Task details
Write out exactly the lines from the first line of the records below through the line that contains "[Symbolisme des animaux", and stop there.

● ● ● ● ● ● ●

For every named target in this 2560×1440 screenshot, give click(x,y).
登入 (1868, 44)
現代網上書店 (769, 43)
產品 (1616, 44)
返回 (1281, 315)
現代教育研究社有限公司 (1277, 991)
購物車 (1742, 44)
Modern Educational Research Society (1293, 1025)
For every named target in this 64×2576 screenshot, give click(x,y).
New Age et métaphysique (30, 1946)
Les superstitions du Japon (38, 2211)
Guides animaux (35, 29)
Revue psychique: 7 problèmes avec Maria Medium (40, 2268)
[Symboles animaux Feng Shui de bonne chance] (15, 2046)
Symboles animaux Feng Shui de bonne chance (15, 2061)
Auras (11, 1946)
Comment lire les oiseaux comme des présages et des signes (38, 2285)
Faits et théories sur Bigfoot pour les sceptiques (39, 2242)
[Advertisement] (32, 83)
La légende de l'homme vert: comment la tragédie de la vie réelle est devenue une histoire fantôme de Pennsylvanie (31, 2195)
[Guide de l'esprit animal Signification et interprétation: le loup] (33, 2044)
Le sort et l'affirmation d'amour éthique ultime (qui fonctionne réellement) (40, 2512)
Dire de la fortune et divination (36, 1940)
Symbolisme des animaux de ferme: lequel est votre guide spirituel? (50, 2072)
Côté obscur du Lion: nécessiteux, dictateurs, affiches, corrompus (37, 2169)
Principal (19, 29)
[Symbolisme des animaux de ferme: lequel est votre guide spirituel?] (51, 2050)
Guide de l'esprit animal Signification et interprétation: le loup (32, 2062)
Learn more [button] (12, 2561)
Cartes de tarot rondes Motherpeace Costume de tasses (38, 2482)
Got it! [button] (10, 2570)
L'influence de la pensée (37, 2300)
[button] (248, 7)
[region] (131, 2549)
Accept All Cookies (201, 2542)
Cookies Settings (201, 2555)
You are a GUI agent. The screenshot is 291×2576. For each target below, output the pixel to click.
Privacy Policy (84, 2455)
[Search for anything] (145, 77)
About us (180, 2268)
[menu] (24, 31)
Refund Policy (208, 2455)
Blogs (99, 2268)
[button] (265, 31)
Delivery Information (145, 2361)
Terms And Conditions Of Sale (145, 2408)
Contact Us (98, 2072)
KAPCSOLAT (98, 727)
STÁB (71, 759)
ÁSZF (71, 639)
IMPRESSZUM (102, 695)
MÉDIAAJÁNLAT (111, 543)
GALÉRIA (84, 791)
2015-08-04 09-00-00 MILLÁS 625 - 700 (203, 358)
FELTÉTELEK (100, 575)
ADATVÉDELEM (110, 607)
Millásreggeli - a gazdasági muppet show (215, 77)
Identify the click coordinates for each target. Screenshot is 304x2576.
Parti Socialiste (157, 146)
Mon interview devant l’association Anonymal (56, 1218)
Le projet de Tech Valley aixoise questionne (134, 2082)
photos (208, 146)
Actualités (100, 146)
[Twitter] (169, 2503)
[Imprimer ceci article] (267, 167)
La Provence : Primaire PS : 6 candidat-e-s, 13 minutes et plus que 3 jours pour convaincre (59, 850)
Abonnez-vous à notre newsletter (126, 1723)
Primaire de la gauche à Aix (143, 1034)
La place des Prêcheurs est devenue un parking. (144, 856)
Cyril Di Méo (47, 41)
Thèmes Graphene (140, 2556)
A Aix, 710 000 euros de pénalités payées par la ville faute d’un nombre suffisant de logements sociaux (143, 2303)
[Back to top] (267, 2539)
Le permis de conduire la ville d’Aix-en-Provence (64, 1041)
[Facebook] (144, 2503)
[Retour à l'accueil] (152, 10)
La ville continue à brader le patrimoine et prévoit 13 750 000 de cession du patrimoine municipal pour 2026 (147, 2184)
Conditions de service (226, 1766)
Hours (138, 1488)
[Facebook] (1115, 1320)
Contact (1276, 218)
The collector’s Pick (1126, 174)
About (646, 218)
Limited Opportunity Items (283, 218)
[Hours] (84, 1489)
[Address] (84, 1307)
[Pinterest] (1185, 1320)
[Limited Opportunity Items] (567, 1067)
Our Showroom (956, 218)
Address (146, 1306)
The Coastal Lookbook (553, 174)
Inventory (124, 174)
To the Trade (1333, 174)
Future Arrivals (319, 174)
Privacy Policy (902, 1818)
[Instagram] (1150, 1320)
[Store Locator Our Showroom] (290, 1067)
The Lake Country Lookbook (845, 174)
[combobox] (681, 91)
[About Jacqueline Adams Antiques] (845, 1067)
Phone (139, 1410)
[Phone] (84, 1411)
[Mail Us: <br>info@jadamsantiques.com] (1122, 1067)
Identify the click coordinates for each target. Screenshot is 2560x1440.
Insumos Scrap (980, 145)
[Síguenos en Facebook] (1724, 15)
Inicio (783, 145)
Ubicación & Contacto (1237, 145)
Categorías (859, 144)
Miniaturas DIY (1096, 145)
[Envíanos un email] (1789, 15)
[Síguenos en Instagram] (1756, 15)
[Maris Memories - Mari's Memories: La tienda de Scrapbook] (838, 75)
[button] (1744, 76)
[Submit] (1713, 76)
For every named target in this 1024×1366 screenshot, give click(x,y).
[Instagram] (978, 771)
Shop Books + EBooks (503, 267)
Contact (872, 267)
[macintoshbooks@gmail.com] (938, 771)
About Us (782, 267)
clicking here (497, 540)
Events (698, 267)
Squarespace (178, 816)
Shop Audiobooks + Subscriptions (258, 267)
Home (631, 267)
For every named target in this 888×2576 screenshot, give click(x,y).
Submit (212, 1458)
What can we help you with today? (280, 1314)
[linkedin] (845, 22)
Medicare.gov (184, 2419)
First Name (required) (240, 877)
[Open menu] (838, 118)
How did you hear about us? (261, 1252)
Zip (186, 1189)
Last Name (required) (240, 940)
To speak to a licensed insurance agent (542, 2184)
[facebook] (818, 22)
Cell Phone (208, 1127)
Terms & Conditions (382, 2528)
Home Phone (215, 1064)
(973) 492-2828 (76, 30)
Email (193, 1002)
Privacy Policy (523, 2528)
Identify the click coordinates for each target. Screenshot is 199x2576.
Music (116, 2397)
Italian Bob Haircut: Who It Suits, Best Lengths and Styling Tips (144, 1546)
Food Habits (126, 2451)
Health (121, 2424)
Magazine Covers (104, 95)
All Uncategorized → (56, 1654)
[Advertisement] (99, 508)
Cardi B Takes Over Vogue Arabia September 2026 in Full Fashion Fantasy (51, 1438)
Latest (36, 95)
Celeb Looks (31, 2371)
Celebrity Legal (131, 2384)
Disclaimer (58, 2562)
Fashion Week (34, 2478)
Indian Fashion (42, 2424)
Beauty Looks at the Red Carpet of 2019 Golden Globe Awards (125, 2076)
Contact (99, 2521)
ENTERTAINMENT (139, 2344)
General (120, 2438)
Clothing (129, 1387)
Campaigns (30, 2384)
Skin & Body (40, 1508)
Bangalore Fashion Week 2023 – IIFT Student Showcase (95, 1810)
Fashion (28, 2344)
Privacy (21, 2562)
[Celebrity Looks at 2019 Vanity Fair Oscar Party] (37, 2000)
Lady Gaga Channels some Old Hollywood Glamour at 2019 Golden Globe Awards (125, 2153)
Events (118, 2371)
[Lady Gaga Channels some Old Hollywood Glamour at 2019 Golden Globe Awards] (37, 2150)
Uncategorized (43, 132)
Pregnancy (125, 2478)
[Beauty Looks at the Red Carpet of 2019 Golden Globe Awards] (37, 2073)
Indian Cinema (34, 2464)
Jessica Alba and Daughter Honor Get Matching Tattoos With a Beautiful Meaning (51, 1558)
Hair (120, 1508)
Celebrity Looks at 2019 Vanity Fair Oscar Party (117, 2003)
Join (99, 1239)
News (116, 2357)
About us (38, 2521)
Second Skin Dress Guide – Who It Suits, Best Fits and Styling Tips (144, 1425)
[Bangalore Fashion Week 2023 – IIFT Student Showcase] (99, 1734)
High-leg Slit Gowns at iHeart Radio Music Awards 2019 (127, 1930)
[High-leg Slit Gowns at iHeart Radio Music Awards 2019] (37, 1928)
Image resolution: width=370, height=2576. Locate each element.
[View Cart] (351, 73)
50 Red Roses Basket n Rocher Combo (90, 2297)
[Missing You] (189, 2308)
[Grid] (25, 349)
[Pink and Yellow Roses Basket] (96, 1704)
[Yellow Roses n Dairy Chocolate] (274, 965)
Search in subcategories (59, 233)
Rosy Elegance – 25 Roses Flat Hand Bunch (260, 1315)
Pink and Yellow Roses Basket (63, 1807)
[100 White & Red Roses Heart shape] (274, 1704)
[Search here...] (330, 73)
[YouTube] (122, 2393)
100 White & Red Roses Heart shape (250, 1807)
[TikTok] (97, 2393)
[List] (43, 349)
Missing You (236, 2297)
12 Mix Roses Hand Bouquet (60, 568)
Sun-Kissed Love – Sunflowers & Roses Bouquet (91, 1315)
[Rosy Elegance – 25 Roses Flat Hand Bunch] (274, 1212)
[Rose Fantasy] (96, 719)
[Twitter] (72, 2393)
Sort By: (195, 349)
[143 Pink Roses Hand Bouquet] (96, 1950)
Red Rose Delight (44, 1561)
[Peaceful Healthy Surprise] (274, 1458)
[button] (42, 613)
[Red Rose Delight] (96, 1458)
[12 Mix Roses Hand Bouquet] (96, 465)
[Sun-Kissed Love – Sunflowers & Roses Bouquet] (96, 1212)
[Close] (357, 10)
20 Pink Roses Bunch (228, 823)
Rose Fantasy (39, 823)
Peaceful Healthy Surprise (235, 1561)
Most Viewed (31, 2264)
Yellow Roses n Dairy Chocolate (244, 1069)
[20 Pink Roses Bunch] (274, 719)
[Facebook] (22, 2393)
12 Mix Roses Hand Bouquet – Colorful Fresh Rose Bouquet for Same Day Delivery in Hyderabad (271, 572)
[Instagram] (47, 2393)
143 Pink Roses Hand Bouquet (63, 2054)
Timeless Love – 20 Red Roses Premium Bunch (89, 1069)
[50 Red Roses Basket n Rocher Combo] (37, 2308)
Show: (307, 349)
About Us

● ● ● ● ● ● ●

Exercise answer
For every named target in this 2560×1440 screenshot, give click(x,y).
登入 (1868, 44)
現代網上書店 (769, 43)
產品 (1616, 44)
返回 (1281, 315)
現代教育研究社有限公司 (1277, 991)
購物車 (1742, 44)
Modern Educational Research Society (1293, 1025)
For every named target in this 64×2576 screenshot, give click(x,y).
New Age et métaphysique (30, 1946)
Les superstitions du Japon (38, 2211)
Guides animaux (35, 29)
Revue psychique: 7 problèmes avec Maria Medium (40, 2268)
[Symboles animaux Feng Shui de bonne chance] (15, 2046)
Symboles animaux Feng Shui de bonne chance (15, 2061)
Auras (11, 1946)
Comment lire les oiseaux comme des présages et des signes (38, 2285)
Faits et théories sur Bigfoot pour les sceptiques (39, 2242)
[Advertisement] (32, 83)
La légende de l'homme vert: comment la tragédie de la vie réelle est devenue une histoire fantôme de Pennsylvanie (31, 2195)
[Guide de l'esprit animal Signification et interprétation: le loup] (33, 2044)
Le sort et l'affirmation d'amour éthique ultime (qui fonctionne réellement) (40, 2512)
Dire de la fortune et divination (36, 1940)
Symbolisme des animaux de ferme: lequel est votre guide spirituel? (50, 2072)
Côté obscur du Lion: nécessiteux, dictateurs, affiches, corrompus (37, 2169)
Principal (19, 29)
[Symbolisme des animaux de ferme: lequel est votre guide spirituel?] (51, 2050)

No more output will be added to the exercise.